Is my thermostat a computer? :-)
No it is a simple feedback device unless it is a programable thermostat.
Suppose it's programmable.
Then yes, it is a computer. I think a more natural way of speaking would be to say that it has a computer in it.
Well, no; it has an embedded chip...that doesn't make it a computer, does it?
We have to start with definition. To most people 'computer' means personal computer and even if they think about a supercomputer they see a more powerful pc. If we however stick to the definition 'device that process data' then computer will have much broader meaning. ENIAC was a computer but it did not resemble present computers. A computer computes data therefore any device that does it can be called computer. A programmable thermostat has small computer inside and one of the more sophisticated thermostats might be more powerful than ENIAC.
I think a strong connotation of computer nowadays is that it is universal (ie. it can perform any computational task). A thermostat can be incredibly sophisticated but it will still only tell you when to turn on the heater. A pac-man machine will only play pac-man. But a computer can do either of those things, or much more, so long as you give it instructions on how to do so.

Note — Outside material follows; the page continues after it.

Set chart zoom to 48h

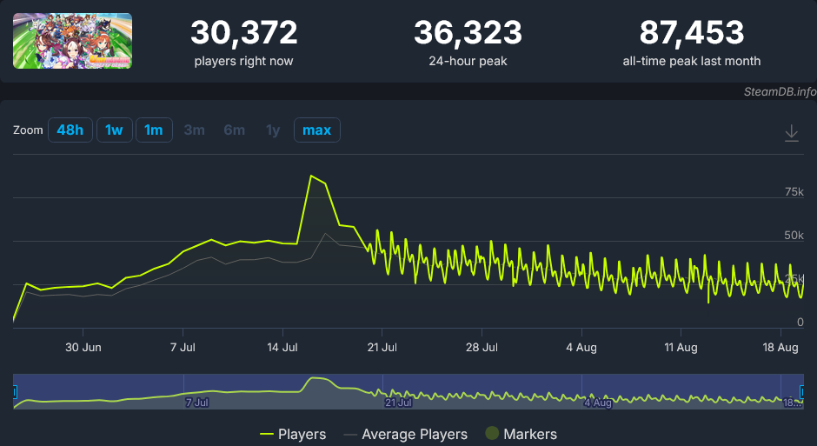tap(70, 130)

A computer used to mean a person that computed, eventually a person that computed using an adding machine. Many of these computers were women. The computations were often systems of differential equations (or other linear systems), for example, solving problems in ballistics.
I intend to give this page a serious working over as the result of some interesting discussions on talk:Konrad Zuse and on the other "history of computing" related pages. Robert Merkel
As the author of the page (though it has been improved somewhat since) i think a complete rewrite would be nice. I wrote it mostly in desperation that so important a topic had only a one like entry. The current page is better than that but not particularly good.
However, i suggest not deleting anything from the page until you have a complete article that covers all the important stuff already there (and hopefully more!). One way might be to rule a line at the top (or bottom) and start your rewrite in a seperate section. When you have enough there the old version could be removed.
I have seen a few other pages where mediocre articles were deleted by someone who then ran out of steam before completing their rewrite, leaving something worse than the original. Leaving both versions available during the transition protects somewhat against this disaster. Best of luck here!
I didn't see the above comment until I had committed my rewrite (it was actually a good idea you had, if somebody can restore the old article and hang it somewhere that'd be good).
(Done. It's at the end of the new one. New one is looking good!)
It is approximately half "feature-complete" at this point. Seeing we already have a great deal of other material on computing topics, I intend to concentrate merely on the "what is a computer" question, with very brief overviews of the other two subheadings.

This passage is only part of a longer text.